Nel film «Il racconto dell’ancella» (1990) di Volker Schlondorff assistiamo a uno scenario opposto: poche donne sono assegnate alla riproduzione con maschi decisi dal regime. Kate (interpretata da Natasha Richardson), divenuta l’ancella Hoffred, viene assegnata a un comandante dell’esercito (interpretato da Robert Duval) per eseguire il compito. In una scena emblematica del film – tratto dallo splendido romanzo (1985) di Margaret Atwood e sceneggiato da Harold Pinter – assistiamo a una partita di Scarabeo fra i due coniugi di regime, dove Kate batte il comandante, il quale non batte nemmeno ciglio: «Hai vinto. Complimenti, sei molto più brava di me in questo gioco. Ma già lo sapevo, perché sei una bibliotecaria».

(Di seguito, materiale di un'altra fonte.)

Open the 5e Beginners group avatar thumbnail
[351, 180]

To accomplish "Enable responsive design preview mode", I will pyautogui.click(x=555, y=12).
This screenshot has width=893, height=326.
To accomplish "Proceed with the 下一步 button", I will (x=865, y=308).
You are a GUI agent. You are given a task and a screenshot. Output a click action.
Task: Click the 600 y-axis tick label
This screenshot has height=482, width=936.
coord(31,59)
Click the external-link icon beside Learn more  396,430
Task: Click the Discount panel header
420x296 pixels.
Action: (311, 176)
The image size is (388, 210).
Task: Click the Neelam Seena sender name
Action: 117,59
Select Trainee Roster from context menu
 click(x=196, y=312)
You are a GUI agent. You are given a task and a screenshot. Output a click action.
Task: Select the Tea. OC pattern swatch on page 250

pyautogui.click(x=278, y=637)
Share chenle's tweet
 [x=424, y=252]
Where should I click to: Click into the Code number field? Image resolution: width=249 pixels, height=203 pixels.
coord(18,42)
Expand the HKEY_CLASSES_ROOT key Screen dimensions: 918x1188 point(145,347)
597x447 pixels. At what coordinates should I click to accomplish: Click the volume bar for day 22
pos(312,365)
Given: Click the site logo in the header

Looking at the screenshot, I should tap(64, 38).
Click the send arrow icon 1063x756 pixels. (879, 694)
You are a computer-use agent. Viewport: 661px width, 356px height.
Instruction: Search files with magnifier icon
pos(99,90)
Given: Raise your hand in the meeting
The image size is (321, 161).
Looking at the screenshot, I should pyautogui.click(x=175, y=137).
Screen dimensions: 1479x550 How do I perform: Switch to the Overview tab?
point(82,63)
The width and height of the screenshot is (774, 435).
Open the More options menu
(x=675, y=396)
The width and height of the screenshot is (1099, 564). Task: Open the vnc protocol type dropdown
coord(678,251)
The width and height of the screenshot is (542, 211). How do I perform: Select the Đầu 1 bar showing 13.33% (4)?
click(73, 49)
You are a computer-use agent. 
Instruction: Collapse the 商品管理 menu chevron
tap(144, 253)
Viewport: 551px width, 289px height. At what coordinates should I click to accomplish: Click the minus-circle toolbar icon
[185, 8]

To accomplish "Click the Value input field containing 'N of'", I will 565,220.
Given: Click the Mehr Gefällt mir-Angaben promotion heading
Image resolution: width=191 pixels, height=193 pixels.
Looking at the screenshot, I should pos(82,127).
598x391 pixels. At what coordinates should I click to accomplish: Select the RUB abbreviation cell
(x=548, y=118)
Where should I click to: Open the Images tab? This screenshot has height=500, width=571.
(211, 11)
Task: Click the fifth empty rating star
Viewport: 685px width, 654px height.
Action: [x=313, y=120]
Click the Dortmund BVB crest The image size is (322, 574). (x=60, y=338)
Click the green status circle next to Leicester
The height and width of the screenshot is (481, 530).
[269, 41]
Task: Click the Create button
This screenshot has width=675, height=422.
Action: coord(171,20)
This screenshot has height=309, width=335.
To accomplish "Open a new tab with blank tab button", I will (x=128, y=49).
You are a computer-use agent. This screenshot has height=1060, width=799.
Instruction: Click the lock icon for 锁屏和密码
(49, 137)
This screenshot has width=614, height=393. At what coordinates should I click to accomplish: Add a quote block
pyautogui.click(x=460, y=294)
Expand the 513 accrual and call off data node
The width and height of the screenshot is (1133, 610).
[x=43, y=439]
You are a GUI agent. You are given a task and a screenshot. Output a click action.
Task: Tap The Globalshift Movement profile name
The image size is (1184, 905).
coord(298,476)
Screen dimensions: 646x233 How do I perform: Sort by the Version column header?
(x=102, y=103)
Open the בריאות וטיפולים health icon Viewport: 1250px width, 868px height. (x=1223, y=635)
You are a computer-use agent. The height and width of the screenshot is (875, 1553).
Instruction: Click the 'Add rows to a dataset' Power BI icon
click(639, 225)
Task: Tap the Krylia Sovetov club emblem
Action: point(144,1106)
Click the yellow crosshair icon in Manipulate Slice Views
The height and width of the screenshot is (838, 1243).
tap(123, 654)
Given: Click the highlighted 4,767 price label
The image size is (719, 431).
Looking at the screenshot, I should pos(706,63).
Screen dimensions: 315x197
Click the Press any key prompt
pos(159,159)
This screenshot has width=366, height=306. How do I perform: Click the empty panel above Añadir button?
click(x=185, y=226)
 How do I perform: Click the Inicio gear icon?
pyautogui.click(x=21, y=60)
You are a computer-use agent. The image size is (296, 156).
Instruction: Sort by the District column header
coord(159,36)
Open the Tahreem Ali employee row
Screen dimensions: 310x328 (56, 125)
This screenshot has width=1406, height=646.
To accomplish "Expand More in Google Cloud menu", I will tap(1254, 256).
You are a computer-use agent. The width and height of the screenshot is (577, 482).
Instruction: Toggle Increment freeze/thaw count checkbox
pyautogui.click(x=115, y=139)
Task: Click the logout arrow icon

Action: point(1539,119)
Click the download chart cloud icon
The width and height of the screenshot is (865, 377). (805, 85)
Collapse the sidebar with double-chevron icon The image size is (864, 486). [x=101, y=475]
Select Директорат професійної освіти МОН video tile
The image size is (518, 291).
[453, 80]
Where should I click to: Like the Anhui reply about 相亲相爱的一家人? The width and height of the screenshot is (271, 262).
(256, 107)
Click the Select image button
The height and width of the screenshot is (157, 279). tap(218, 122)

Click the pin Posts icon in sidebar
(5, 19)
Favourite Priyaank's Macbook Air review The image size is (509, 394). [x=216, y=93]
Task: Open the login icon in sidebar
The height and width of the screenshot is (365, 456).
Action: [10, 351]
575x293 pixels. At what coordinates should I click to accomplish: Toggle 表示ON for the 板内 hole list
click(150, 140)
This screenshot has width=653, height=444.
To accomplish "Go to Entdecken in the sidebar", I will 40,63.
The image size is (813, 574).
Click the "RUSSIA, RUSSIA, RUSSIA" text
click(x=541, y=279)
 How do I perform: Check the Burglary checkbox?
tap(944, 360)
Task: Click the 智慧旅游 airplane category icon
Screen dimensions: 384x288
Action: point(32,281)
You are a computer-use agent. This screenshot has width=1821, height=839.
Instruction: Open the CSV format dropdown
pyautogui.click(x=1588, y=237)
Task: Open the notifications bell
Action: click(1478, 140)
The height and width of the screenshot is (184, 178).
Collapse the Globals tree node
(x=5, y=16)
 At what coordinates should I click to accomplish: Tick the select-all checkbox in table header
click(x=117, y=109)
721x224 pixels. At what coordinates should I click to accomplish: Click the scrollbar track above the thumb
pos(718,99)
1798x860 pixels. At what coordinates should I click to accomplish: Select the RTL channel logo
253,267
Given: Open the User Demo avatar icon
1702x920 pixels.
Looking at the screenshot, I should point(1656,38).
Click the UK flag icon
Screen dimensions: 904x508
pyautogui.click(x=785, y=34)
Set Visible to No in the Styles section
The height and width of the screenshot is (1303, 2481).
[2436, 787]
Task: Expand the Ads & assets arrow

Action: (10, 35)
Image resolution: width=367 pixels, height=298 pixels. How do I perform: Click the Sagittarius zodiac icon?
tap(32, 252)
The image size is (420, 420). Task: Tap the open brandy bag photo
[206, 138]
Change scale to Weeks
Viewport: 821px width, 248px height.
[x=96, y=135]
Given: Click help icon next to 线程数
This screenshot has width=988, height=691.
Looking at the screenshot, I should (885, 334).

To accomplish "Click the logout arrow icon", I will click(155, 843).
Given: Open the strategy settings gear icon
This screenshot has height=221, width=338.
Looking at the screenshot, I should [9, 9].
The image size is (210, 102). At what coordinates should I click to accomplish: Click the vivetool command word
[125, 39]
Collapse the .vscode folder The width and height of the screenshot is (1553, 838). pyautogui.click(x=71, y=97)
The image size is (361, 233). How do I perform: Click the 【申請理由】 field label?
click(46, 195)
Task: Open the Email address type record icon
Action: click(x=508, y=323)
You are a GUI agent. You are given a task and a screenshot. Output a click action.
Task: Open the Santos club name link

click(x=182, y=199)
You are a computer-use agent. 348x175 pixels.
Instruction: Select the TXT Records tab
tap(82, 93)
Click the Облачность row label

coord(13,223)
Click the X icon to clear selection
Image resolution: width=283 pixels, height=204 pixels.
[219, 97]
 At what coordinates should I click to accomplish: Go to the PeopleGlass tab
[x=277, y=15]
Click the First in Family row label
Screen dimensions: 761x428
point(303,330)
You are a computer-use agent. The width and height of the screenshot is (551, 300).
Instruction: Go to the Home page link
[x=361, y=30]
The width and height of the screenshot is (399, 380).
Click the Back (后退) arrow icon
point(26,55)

«Lo ero» replica laconica Kate, non nascondendo amarezza verso un mondo che ha dimenticato tutto, in nome dell’ordine, della disciplina, della regolamentazione di ogni aspetto della vita umana, della crisi e dell’emergenza.
Il film «Rollerball» (1975) di Norman Jewison – tratto da un bel romanzo di Harry Harrison qui pure in veste di ottimo sceneggiatore – presenta una società che, nel 2018, ha omologato tutto e tutti: gli istinti omicidi sono sublimati dal violento gioco del Rollerball. Jonathan (interpretato dal bravo James Caan) cerca in tutti i modi di ribellarsi. In una scena-chiave si trova in quella che dovrebbe essere una biblioteca: ogni supporto cartaceo ora è su nastro magnetico ma solo ed esclusivamente in riassunto. «Ma allora questa non è una biblioteca e lei non è una bibliotecaria» sbotta Jonathan… scoprendo poco dopo un’altra amara verità. Controllando l’archivio, si accorge che tutto il Trecento dell’umanità è stato cancellato. Uno dei bibliotecari commenta sarcastico: «Poco male. E’ un secolo che, ad eccezione di Dante e qualche papa corrotto, non ha null’altro d’importante».
Per concludere, cito «Zardoz» (1973) del bravo John Boorman in cui un ottimo Sean Connery – ben lontano dal personaggio di James Bond – interpreta Zed, uno sterminatore del dio Zardoz, il quale scopre di essere stato tradito dalla divinità e si mette in cerca della verità: la scoprirà in una vecchia dimenticata e polverosa biblioteca, con gli scaffali in legno piegati dal peso degli antichi libri, molti dei quali con legatura in pergamena. La chiave del mistero è nell’anagramma della divinità Zardoz, ovvero nel libro «The wizard of Oz», “Il mago di Oz”.
Il sapere serve a liberarsi dalla schiavitù delle divinità false e bugiarde, a vivere come persone libere e consapevoli in un mondo che sembra volere persone totalmente prive di istruzione e pensiero critico così che non possano partecipare attivamente alla società e gestire in modo autonomo la propria vita.
«La libertà, il benessere e lo sviluppo della società e degli individui sono valori umani fondamentali. Essi potranno essere raggiunti solo attraverso la capacità di cittadini ben informati di esercitare i loro diritti democratici e di giocare un ruolo attivo nella società. La partecipazione costruttiva e lo sviluppo della democrazia dipendono da un’istruzione soddisfacente, così come da un accesso libero e senza limitazioni alla conoscenza al pensiero, alla cultura e all’informazione.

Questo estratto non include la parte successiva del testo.